Song of Songs 2:5a
- KJV: Stay me with flagons…
- NIV: Strengthen me with raisins…
- NASB: Strengthen me with raisin cakes…
Given the raisin-oriented interpretation across translations, it’s likely no surprise that “flagons” is the odd man out. Other verses in the Bible with this word are similarly off.
Hosea 3:1 refers to those who “turn to other gods and love raisin cakes” in the NASB, and the NIV only differs by prepending it with “the sacred”. Meanwhile, the KJV calls them those “who look to other gods, and love flagons of wine.” More with the flagons. What gives?
2 Samuel 6:19 records David giving out a “cake of raisins” (NIV) to citizens among other things. The NASB says, in essence, the same thing. The KJV remains focused, translating it as “flagons of wine“.

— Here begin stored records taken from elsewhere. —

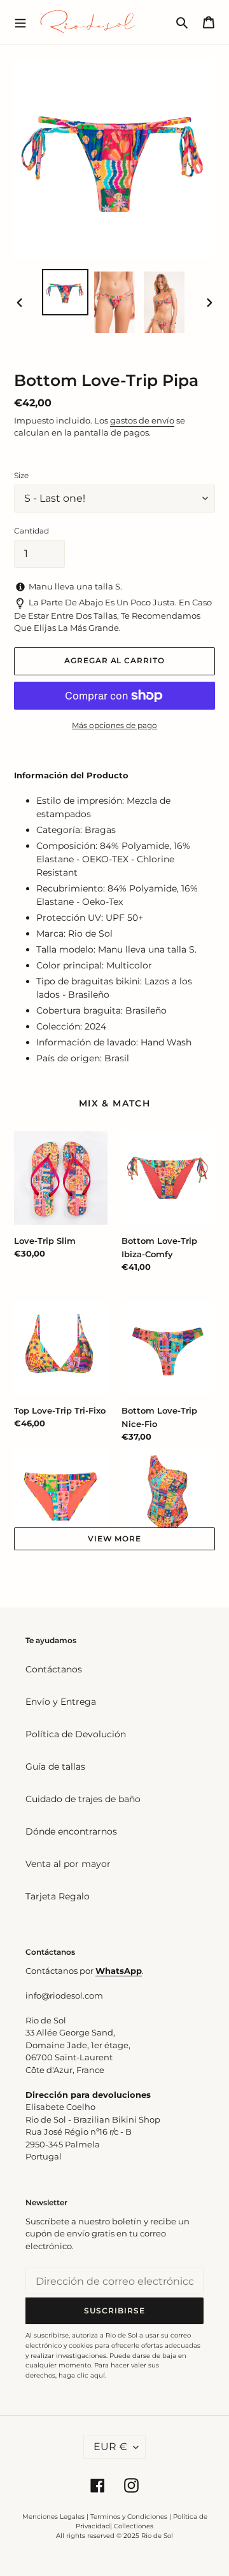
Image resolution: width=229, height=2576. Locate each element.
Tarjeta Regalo (57, 1896)
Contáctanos (53, 1669)
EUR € (110, 2447)
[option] (65, 292)
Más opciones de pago (114, 725)
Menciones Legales (53, 2516)
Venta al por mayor (68, 1864)
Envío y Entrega (60, 1701)
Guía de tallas (55, 1766)
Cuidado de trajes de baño (83, 1799)
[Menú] (20, 22)
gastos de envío (142, 420)
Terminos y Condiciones (128, 2516)
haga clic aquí (82, 2375)
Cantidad (31, 530)
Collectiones (133, 2526)
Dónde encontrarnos (71, 1831)
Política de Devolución (75, 1734)
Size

These raisin cakes were made in two shapes — a nude female with oversized sexual features or a triangle representing the vulva.
Isaiah 16:7 refers to wanting “the raisin cakes of Kir Hareseth” in the NIV, and NASB, but the KJV avoids the word altogether. “For the foundations of Kir-Hareseth shall ye mourn” it says. So it’s like they don’t even buy into the flagons concept consistently.
One thing is certain; these items are food tied to religious festivals. David’s gifts accompanied a great party, which triggered a fight with his wife about indecency, and the Hosea and Isaiah references tie these treats to cultic celebrations.
Meanwhile, Jeremiah 7:18 describes people making cakes to portray the well-known fertility goddess Ishtar, also called the Queen of Heaven. The extensive sexual rituals this cult centered around apparently included — get this — raisin cakes made in a couple shapes.
One was Ishtar herself, a nude female with oversized sexual features. The other was a triangle representing the vulva.
Not very subtle, I admit, but these simple pastries were unsurprisingly popular and well-known throughout the region, even in other cultures like the Hebrews. You didn’t have to worship Ishtar to know, recognize, and enjoy the triangular treats and even appreciate a secularized version of the sexual message they portrayed.
As a result, it’s highly possible that these seemingly innocent raisin cakes were actually rich in erotic symbolism.